Task brief: Pull out every line of the listing that contains the word "Click", treating uppercase and lowercase letters as different.

Word and item position data:
______________________________

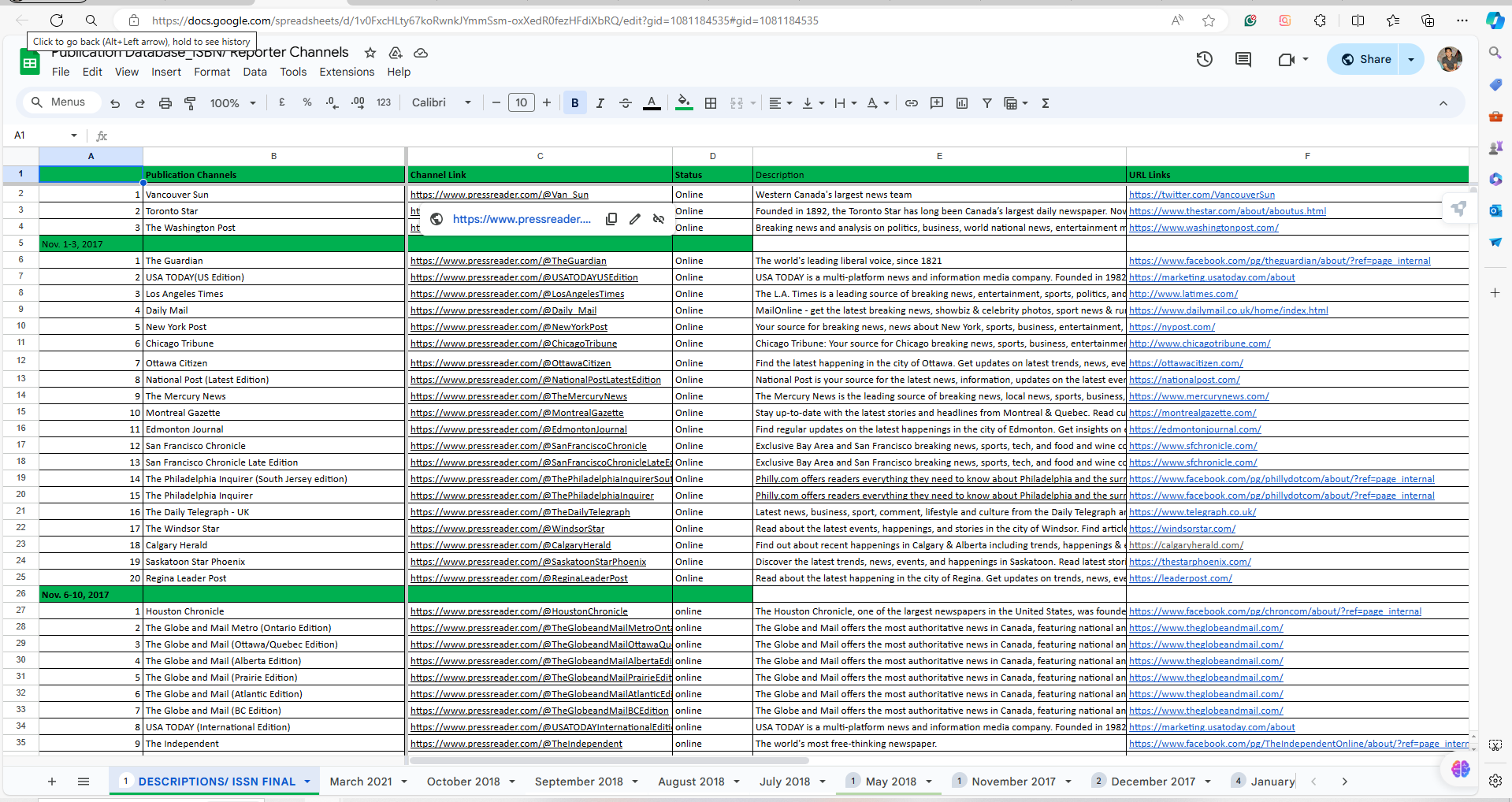Toggle strikethrough formatting
1512x802 pixels.
tap(626, 103)
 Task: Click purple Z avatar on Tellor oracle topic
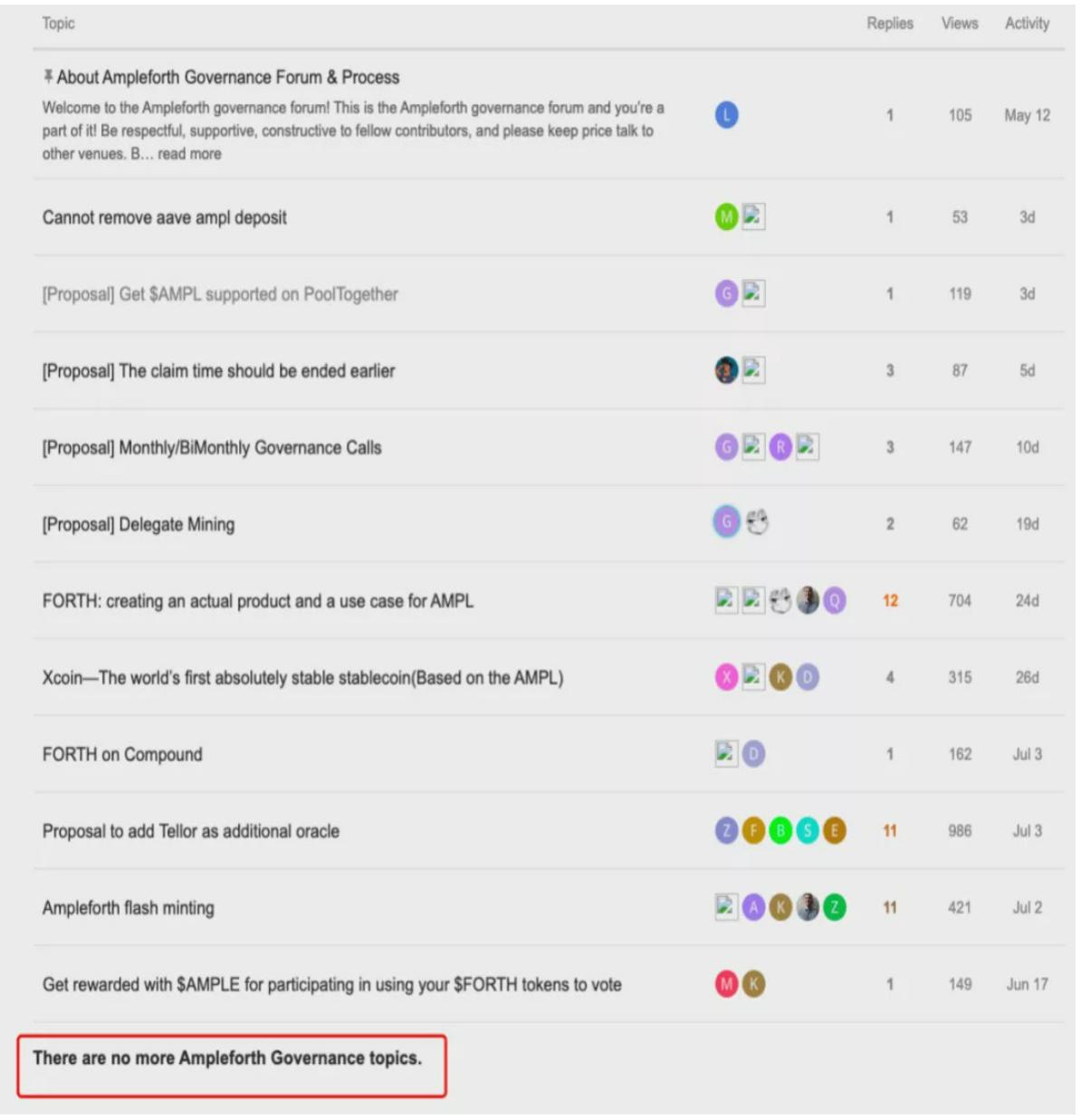(x=726, y=831)
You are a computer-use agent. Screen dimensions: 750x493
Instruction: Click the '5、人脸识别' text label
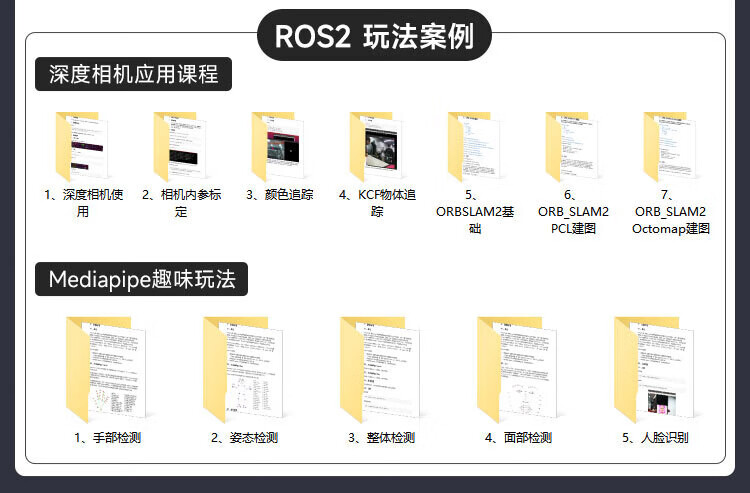pos(655,438)
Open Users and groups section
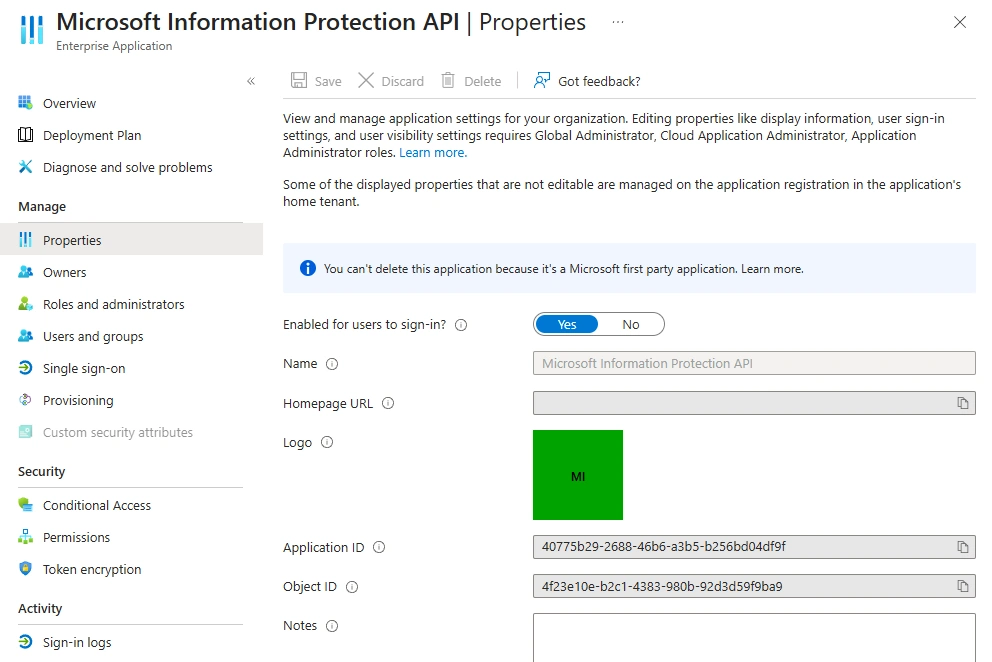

______________________________

Solution for this task:
 Task: Click purple Z avatar on Tellor oracle topic
Instruction: Click the '5、人脸识别' text label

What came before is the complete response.